“Ordinary People” may be best known today as the film that won the Best Picture Oscar in the year that “Raging Bull” was released. Somehow, over the years this had led to the mythology that the movie is terrible; that it was one of the Academy’s most embarrassing moments.
Let’s analyze what the leading critics of the day had to say about the film, upon its release.
Richard Schickel, TIME Magazine:
Redford's use of previously unexplored locations around Chicago gives the picture a fresh, honest look. He has also asked much of his actors, and they have all responded superbly, but it is within the Jarrett family that the biggest chances are taken. The dramatically risky stillness in Donald Sutherland's performance remains constant as he moves agonizingly from being a passive player to an active force in reshaping his family's life. Mary Tyler Moore deserves some kind of award for her courage in exploring the coldness that can sometimes be found at the heart of those all-American girls she often plays. As for Timothy Hutton, son of the late Jim Hutton (Walk, Don't Run), he handles the sulks, rages and panics of adolescence with a naturalness any parent will recognize. He is a nice boy, but there is a scary power in the emotional volatility of his age, and he shows how that can tyrannize the lives of those around him. There are no villains in Redford's world, only fallible human beings trying to work things out, failing and succeeding in touchingly recognizable ways. That is a rare enough viewpoint to find at the movies now, but coming from a man whose fame might have carried him far from the realm of Ordinary People, it seems little short of miraculous.
Vincent Canby, New York Times:
The very real achievement of Robert Redford, who makes his directorial debut with ''Ordinary People,'' and of Alvin Sargent, who meticulously adapted Miss Guest's novel for the screen, is that the Jarretts become important people without losing their ordinariness, without being patronized or satirized. ''Ordinary People,'' which opens today at the Loews Tower East, is a moving, intelligent and funny film about disasters that are commonplace to everyone except the people who experience them. Not since Robert Benton's ''Kramer vs. Kramer'' has there been a movie that so effectively catches the look, sound and temper of a particular kind of American existence.
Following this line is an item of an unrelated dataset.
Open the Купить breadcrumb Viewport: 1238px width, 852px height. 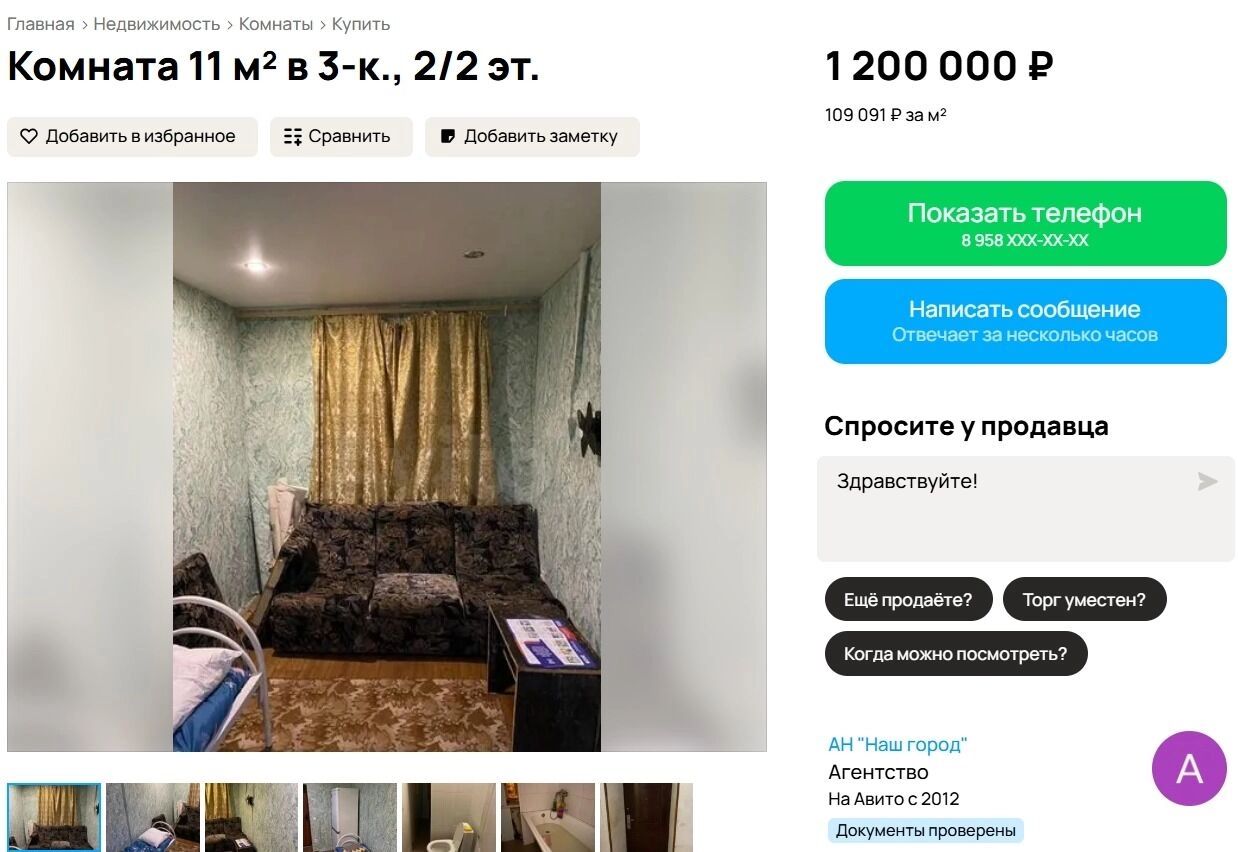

The Jarretts are not only ordinary people, they are also ''nice'' people. They wear the right clothes, read the right books, eat the right things and misbehave discreetly. They put great store in selfcontrol, as much in the privacy of their own house as abroad in the company of friends or strangers. The problem is that such niceness and control cannot accommodate the fears, furies and resentments occasioned when things go to pieces.
Roger Ebert, Chicago Sun-Times:
Director Redford places all these events in a suburban world that is seen with an understated matter-of-factness. There are no cheap shots against suburban lifestyles or affluence or mannerisms: The problems of the people in this movie aren't caused by their milieu, but grow out of themselves. And, like it or not, the participants have to deal with them. That's what sets the film apart from the sophisticated suburban soap opera it could easily have become. Each character in this movie is given the dramatic opportunity to look inside himself, to question his own motives as well as the motives of others, and to try to improve his own ways of dealing with a troubled situation. Two of the characters do learn how to adjust; the third doesn't. It's not often we get characters who face those kinds of challenges on the screen, nor directors who seek them out. Ordinary People is an intelligent, perceptive, and deeply moving film.
Now, don’t forget the point of this little enterprise – it’s not to tear down “Raging Bull,” it’s simply to tear down the myth that “Ordinary People” was somehow unworthy.
1 comment:
While we'll have an honest disagreement on the best picture/director for that year, I totally agree with you that the myth of Ordinary People being a terrible movie must be busted, here and now. THE two best films for that year was this film and Raging Bull. No question. And it's great that you're spotlighting this, and not looking to tear down the other. Thanks for this.